My heart shattered… and yet, the fact that he left my life the same way he had entered it reminded me of the wonderful blessing I had stumbled over just a few short years earlier.
Hard as that night had been, it was the next few days that really hurt, though.
It took me two days before I could put away the last meal he had never eaten. It was only when the cat began sitting in front of it, waiting for the dog to chase her away, that I realized I needed to pick it up.
There was the blanket that smelled like him that I cried over washing. It’s funny–A few days can so change an attitude. Saturday night I had noticed the blanket smelling like dog and thought I should wash it. Tuesday night I held the blanket, crying because it smelled like him and I didn’t want to wash it. Ever.
There are the slobbery nose prints on his favorite window that I still can’t make myself wash away.
I’ve passed on his treats to a neighbor’s dog… one Omar used to like to play with.
His food I gave to a new dog owner.
One week after he passed away, I received his ashes and placed them on the mantel with his collar and favorite toy, not sure what to do with them next.
It seems that every day another little part of Omar disappears from my life. His fur is swept up and dusted away and he’s not here to shed afresh all over everything. The cat is slowly returning to normal and accepting the absence of the dog she once hated but came to love.
I’ve stopped feeling like I want to cry when I walk through the door and am not greeted by his wagging tail and happy face. But I still miss him when I curl up to sleep and he isn’t cuddling up next to me. It’s then that I think of the last time he fell asleep, and I’m glad I was there to hold him and love him in his last moment… but it still hurts.
And despite all the pain of losing a pet who was so much more than a pet to me, I know that I am blessed to have had him at all.
Omar was a surrogate child–one who loved me unconditionally, even when I did not deserve it. When I was a less than perfect friend and companion to him, he was forgiving. He never got tired of playing the same silly games because they made me happy and that made him happy… and we liked to see each other happy.
He never failed to meet me at the door… even when his kidneys had completely shut down and his body was weak.
He was loyal and faithful and so full of love I often wondered if he wasn’t an angel in disguise.
The tears come less often now. The hurt is fading. I still miss him, and I supposed I always will… but I know that he had been a gift from God and so I can never allow myself to begrudge having him, even if it meant I would have to lose him too quickly.
In his honor, I have made an important decision, though. Because he loved me so unconditionally, I feel the best thing I can do is to show another dog that same sort of love.

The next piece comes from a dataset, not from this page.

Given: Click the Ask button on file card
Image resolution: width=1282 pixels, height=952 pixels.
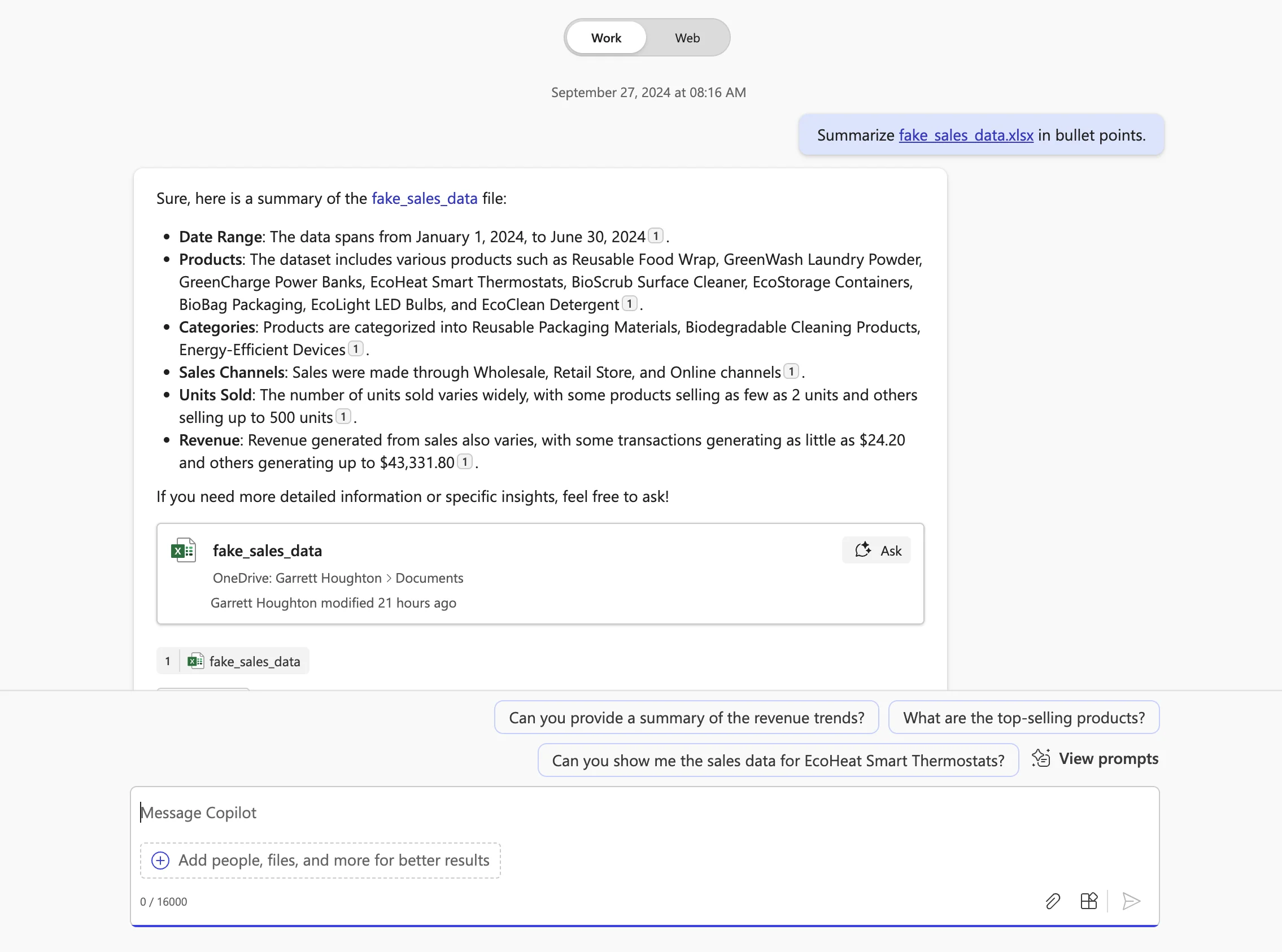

When I adopted Omar, I was led to believe he was a boxer… however, as he grew, it was clear he was a pit bull mix. Had I known that the day I walked into the shelter, I would not have even considered him as a pet… but by the time I realized what he was I was so enamored I couldn’t imagine life without him.
Through Omar I learned to love more broadly, not to judge any living being because of their label, and that love and compassion are the most important aspects of any relationship.
Now, when I see a bully type dog, even full-blooded Pits, all I can see are big babies who want to please and be loved. I see a blessing… blessings that are so often abused by mean and malicious people.
So, in honor of Omar, when the day comes that I am ready to have another dog in my life, I will adopt a pit bull, or pit-mix. Because Omar showed me what unconditional love is, I feel the best way to honor his memory is to share that love forward with a dog who may not find it elsewhere.
I sometimes laughed because my General Omar Bradley was a coward who frequently hid behind me and sought me out when he was afraid… so completely different from his namesake who charged fearlessly onto battlefields and confronted evil face-to-face.
But now that our lives together have been completed, I realize that he was far braver than I had ever given him credit, because he dared to love the people who were most afraid of him, and he never let labels define who and what he would be.
Rest in peace, General. I love you. I miss you. And I am truly blessed because of you.